Posted October 5, 2017 - phillipgilbertlaw.com
The U.S. Supreme Court on Monday declined to take up an appeal by a Jacksonville-based hospital system about the disclosure of records in medical-malpractice cases.
Southern Baptist Hospital of Florida Inc., which operates as the Baptist Health System in the Jacksonville area, asked the U.S. Supreme Court to hear the case after the Florida Supreme Court ruled that disputed records should be disclosed.
The records fight stemmed from a lawsuit filed against the Baptist system by the family of patient Marie Charles.
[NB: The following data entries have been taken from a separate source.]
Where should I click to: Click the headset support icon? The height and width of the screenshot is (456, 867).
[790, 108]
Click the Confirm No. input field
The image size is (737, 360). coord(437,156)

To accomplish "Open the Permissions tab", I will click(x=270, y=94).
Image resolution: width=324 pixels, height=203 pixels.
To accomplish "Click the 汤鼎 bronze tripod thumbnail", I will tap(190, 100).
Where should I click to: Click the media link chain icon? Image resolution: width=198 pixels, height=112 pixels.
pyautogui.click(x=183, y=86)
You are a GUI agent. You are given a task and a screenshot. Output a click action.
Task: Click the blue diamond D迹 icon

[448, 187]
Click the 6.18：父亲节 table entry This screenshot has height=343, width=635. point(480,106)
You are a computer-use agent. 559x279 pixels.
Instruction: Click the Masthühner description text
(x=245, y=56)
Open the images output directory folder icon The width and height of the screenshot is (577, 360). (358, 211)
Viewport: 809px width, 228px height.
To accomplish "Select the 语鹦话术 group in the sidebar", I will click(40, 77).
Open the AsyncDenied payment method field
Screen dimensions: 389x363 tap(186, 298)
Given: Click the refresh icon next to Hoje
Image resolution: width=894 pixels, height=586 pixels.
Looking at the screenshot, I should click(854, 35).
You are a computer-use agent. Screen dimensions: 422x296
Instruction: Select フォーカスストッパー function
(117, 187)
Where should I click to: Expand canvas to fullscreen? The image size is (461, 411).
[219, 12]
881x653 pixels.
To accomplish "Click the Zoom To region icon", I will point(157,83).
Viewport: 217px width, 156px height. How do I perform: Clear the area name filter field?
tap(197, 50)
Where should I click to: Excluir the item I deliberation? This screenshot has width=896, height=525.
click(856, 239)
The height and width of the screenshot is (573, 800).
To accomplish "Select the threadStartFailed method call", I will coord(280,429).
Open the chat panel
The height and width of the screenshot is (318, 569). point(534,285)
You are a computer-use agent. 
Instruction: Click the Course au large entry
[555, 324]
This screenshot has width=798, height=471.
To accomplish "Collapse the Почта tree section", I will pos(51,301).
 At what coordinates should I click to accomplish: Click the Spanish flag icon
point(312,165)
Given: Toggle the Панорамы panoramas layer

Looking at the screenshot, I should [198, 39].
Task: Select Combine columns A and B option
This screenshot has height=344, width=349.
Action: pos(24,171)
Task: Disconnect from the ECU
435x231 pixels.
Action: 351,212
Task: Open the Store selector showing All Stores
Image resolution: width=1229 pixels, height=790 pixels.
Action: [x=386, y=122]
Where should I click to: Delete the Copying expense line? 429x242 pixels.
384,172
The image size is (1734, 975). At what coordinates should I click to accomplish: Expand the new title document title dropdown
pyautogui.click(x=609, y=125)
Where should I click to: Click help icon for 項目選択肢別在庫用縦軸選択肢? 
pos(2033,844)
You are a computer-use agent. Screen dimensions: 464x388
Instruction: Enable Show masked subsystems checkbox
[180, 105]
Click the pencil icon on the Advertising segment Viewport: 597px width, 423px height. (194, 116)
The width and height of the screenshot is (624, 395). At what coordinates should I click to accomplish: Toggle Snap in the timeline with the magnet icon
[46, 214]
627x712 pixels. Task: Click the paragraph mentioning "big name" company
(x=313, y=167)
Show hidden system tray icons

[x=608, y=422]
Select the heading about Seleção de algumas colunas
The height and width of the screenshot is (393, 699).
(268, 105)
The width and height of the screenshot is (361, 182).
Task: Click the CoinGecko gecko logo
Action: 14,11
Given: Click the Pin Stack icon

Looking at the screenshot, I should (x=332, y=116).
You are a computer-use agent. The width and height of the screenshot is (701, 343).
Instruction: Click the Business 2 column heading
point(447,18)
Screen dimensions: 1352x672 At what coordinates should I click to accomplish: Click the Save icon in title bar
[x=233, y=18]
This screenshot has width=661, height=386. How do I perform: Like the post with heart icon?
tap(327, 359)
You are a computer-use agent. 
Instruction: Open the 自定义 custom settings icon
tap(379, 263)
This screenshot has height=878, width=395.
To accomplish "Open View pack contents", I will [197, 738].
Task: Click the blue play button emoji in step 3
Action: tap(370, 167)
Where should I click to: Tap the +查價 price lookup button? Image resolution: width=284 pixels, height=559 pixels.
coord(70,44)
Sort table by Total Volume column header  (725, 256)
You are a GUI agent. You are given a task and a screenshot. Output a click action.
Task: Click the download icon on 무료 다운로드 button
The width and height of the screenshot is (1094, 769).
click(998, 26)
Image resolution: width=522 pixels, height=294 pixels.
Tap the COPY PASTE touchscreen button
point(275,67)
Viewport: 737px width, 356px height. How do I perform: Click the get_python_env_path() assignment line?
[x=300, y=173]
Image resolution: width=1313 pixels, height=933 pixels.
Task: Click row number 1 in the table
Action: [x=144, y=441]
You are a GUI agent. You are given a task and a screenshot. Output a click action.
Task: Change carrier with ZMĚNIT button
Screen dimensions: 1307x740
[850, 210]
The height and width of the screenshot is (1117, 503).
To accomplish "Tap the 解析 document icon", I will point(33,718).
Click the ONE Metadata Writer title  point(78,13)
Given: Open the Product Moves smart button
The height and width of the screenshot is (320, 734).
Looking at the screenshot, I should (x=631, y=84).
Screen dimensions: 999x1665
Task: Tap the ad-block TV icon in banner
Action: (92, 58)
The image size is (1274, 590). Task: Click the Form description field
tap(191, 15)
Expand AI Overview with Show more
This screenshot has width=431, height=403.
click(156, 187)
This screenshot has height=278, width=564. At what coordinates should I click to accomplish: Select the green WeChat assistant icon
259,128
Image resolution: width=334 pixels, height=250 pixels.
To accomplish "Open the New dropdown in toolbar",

The lawsuit alleged that negligence in her care caused a severe neurological injury, according to court documents.
The records issue focused on whether hospitals are required to disclose certain records to plaintiffs during medical-malpractice lawsuits, or whether those records are shielded by a federal patient-safety law.
The Florida Supreme Court ruled in the Charles case that the Baptist system was required to turn over the records, pointing to a 2004 state constitutional amendment intended to provide access to what are known in the health-care industry as “adverse medical incident” reports.
The Baptist system, however, argued that at least some of the records were shielded from release by the federal 2005 Patient Safety Act, which allows hospitals to voluntarily submit information about medical errors to what are known as “patient safety organizations” — and offers certain confidentiality protections.
The federal law was aimed, at least in part, at encouraging health providers to submit information that could be analyzed and used to prevent future medical errors.
As is common, the U.S. Supreme Court did not detail its reasons for declining to take up the case.